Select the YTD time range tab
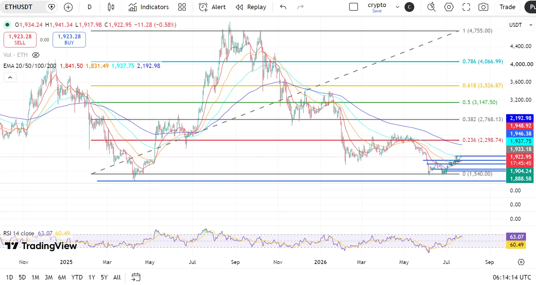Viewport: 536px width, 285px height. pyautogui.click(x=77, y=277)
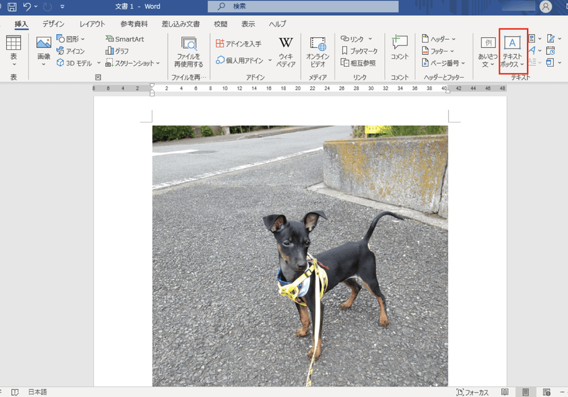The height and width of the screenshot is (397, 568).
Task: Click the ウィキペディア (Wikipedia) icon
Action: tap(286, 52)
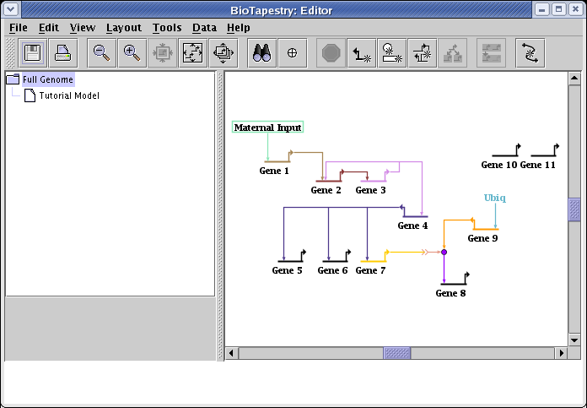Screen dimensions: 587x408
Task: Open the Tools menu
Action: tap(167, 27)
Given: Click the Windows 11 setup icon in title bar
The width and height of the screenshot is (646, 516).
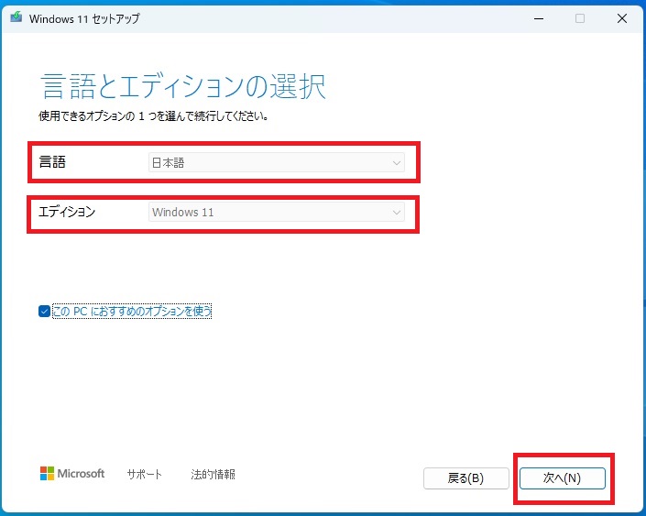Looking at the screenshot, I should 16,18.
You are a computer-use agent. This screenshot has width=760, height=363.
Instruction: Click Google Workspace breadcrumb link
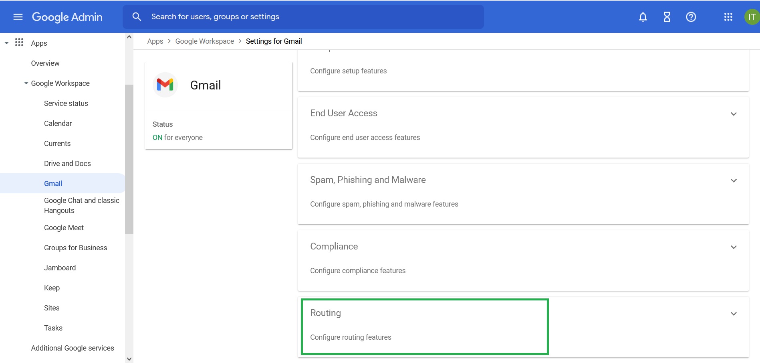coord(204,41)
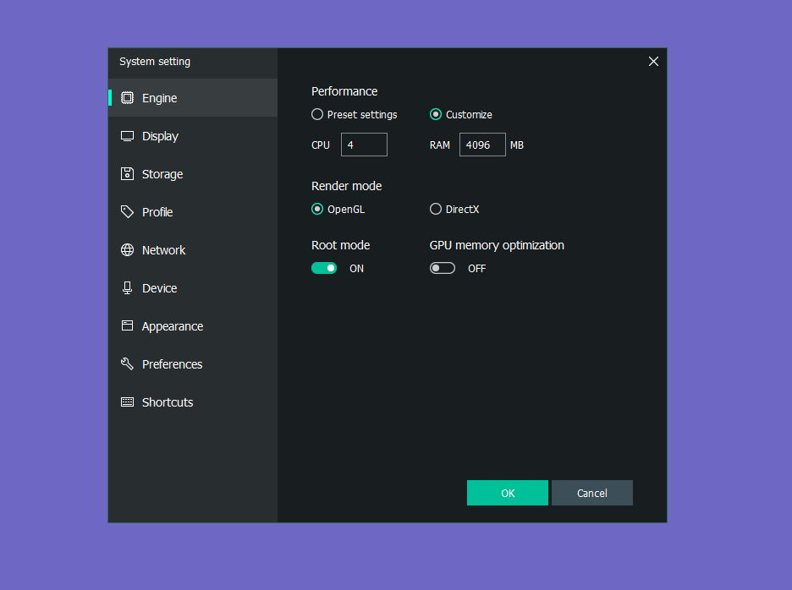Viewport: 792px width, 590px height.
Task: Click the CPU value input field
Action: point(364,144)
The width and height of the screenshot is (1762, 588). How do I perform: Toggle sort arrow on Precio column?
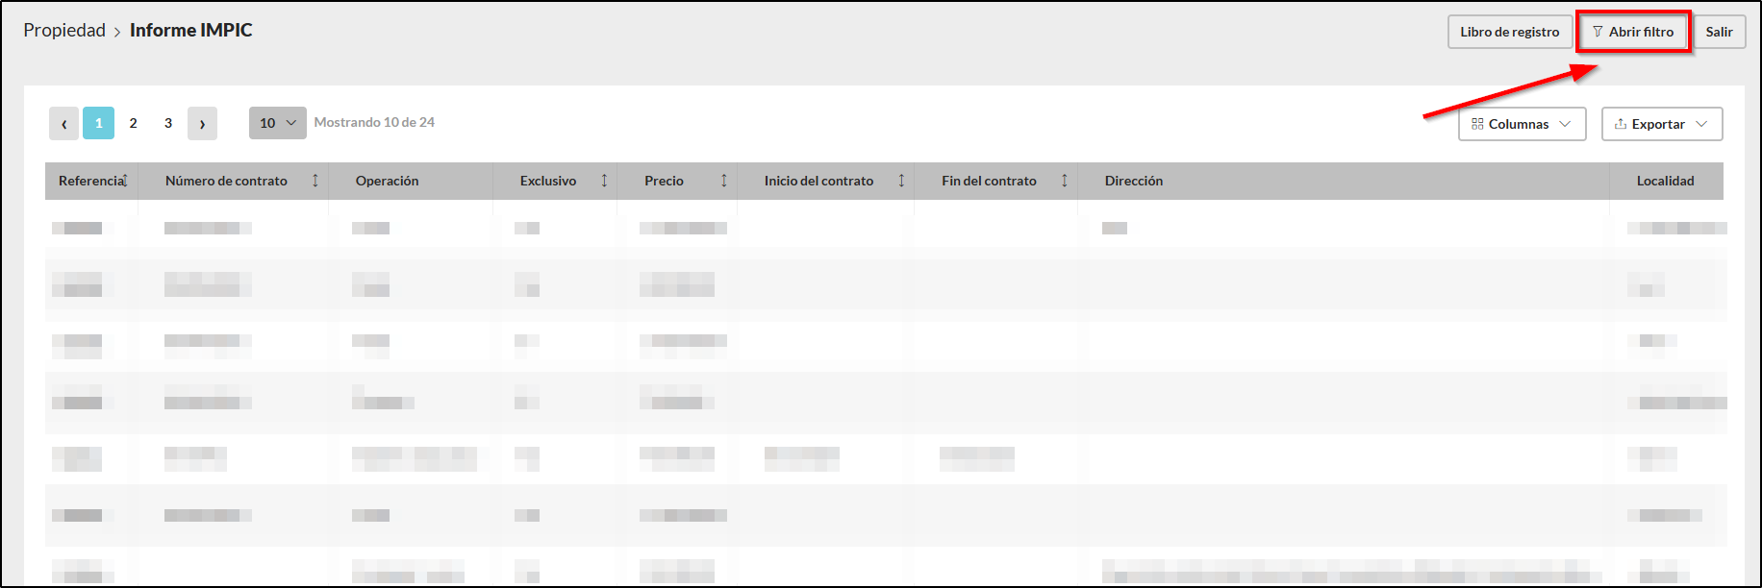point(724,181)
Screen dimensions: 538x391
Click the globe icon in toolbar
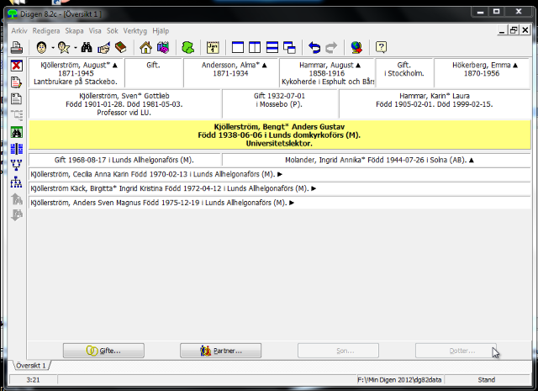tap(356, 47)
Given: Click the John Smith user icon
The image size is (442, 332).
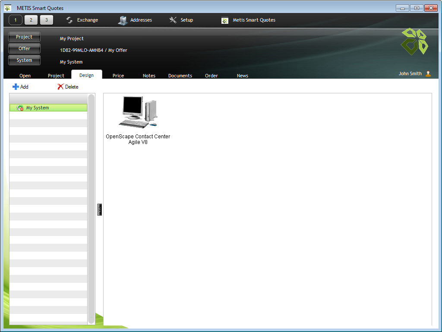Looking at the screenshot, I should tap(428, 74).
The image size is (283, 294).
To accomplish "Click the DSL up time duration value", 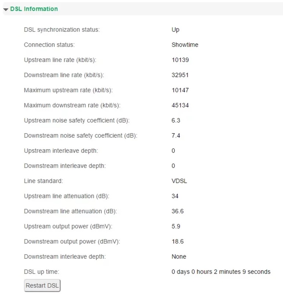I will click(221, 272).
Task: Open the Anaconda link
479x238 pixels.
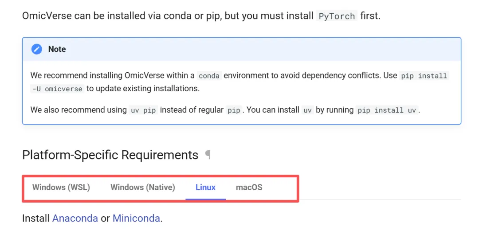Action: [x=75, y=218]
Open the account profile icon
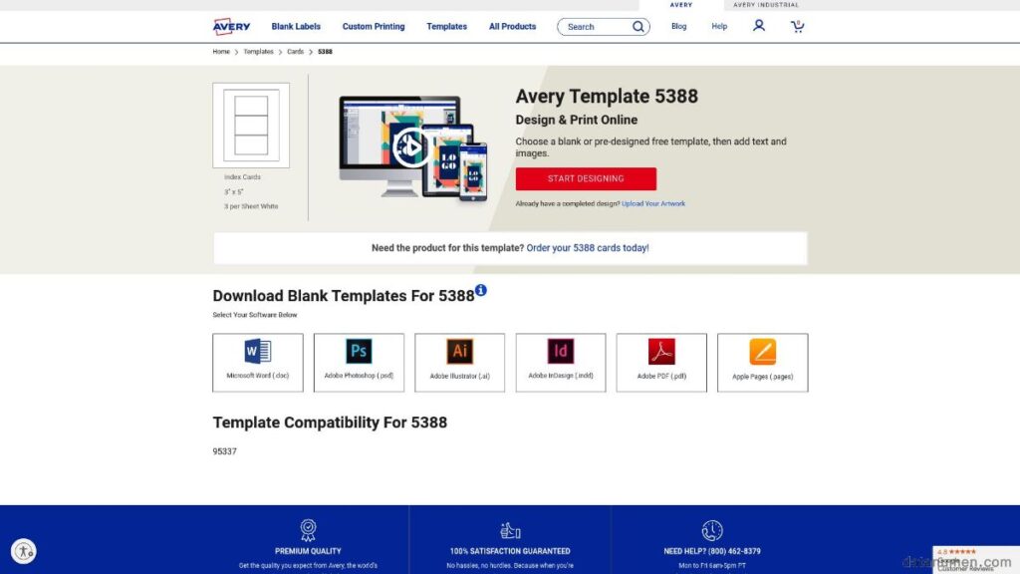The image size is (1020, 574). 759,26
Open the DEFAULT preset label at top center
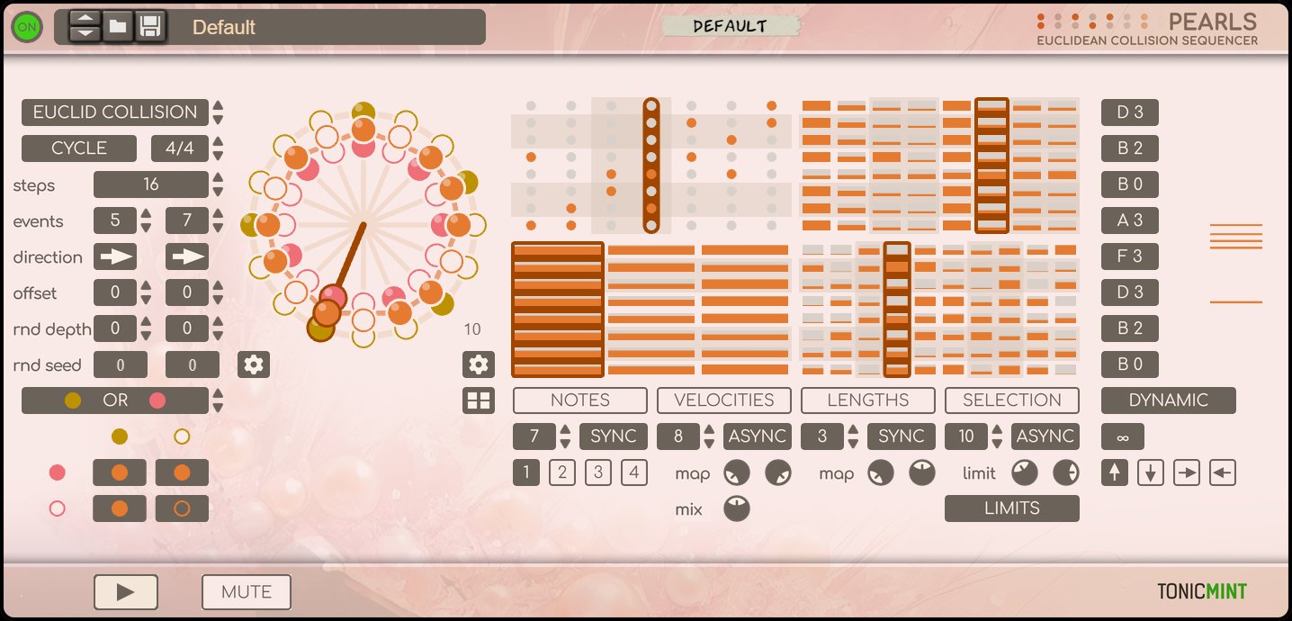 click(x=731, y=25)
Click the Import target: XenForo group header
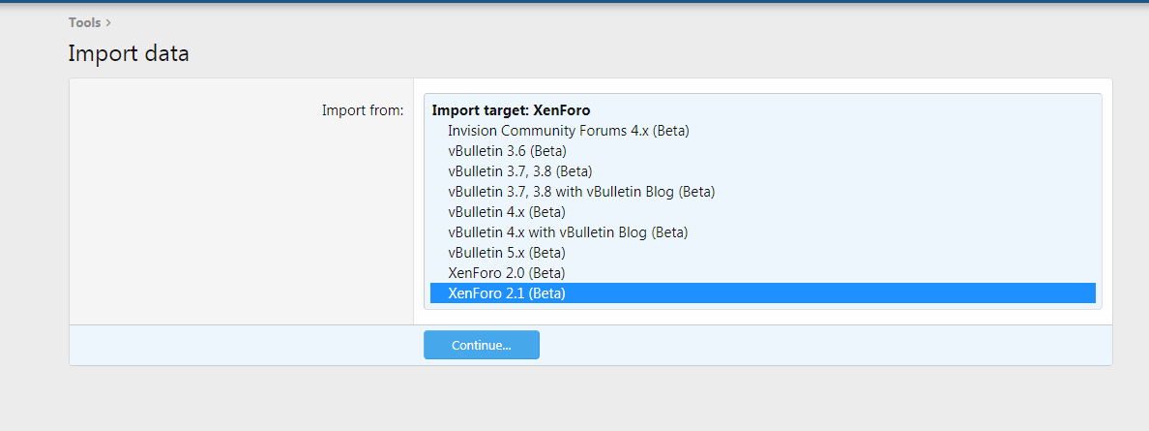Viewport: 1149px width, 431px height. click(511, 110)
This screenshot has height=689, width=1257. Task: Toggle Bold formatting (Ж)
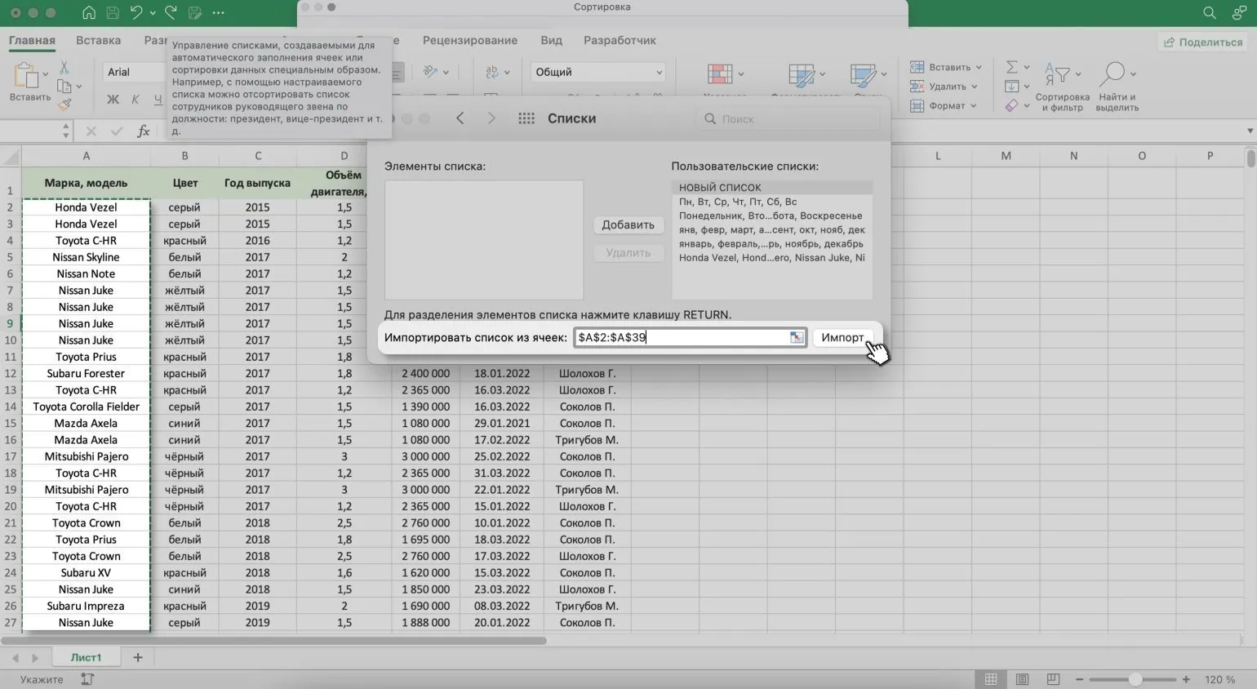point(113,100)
★ ★ ★
**HOW TO COMPLETE THIS TASK**
Your copy must consist solely of the lines from the one containing "This screenshot has height=689, width=1257." through the final line of the material above, transcribed exactly, with the pictures left out.

**TASK RESULT**
This screenshot has height=689, width=1257. Task: Toggle Bold formatting (Ж)
point(113,100)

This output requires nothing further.